▶ **MATERIAL FOR THIS TASK**:
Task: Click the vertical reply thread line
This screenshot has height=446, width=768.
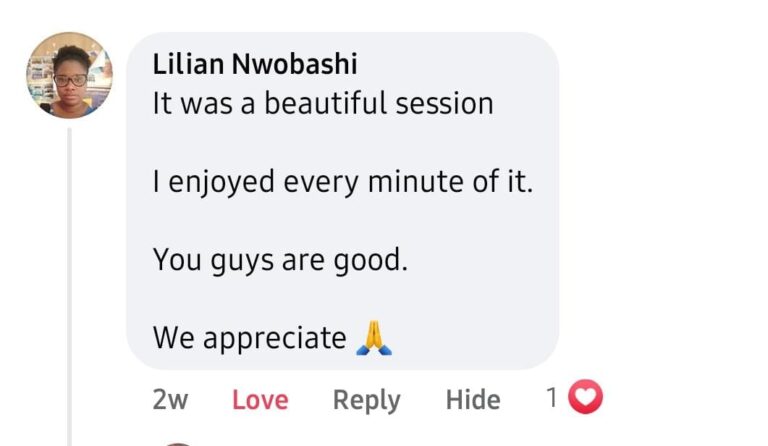Action: point(70,287)
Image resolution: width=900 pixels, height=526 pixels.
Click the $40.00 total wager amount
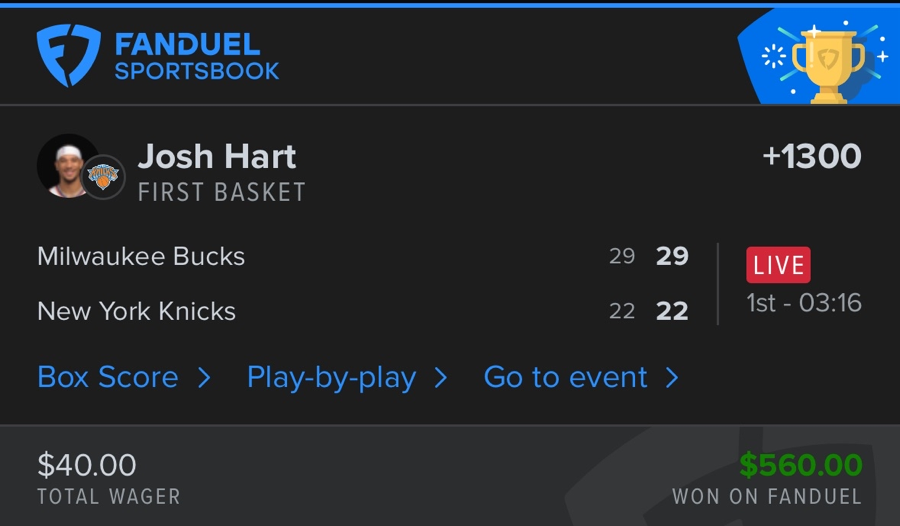87,464
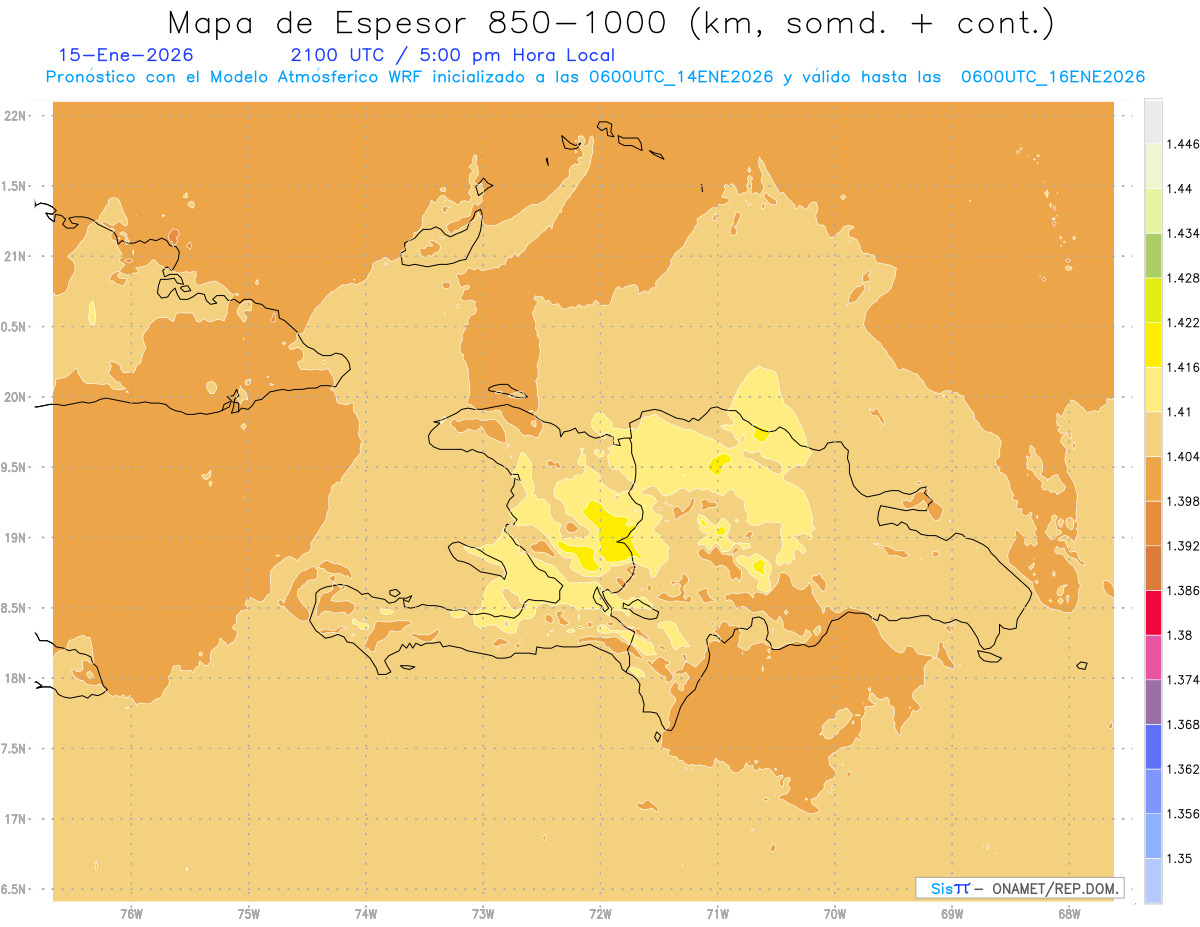Select the pink 1.374 colorbar segment
Screen dimensions: 1200x927
pyautogui.click(x=1153, y=658)
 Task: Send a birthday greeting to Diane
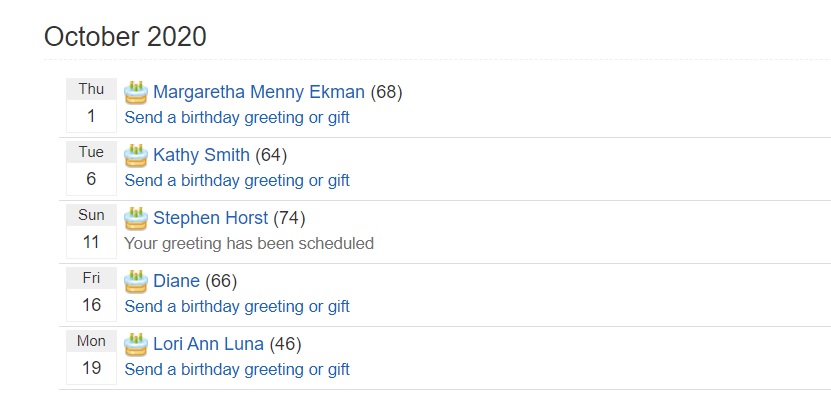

▶ **ASSIGNMENT**: Ending at the line with "Image resolution: width=900", reproduce exactly the lines that begin at the top of the data, and include no pictures.

▶ **TASK ANSWER**:
Task: Click the vertical reply thread line
This screenshot has height=446, width=768.
Action: point(70,287)
Image resolution: width=900 pixels, height=526 pixels.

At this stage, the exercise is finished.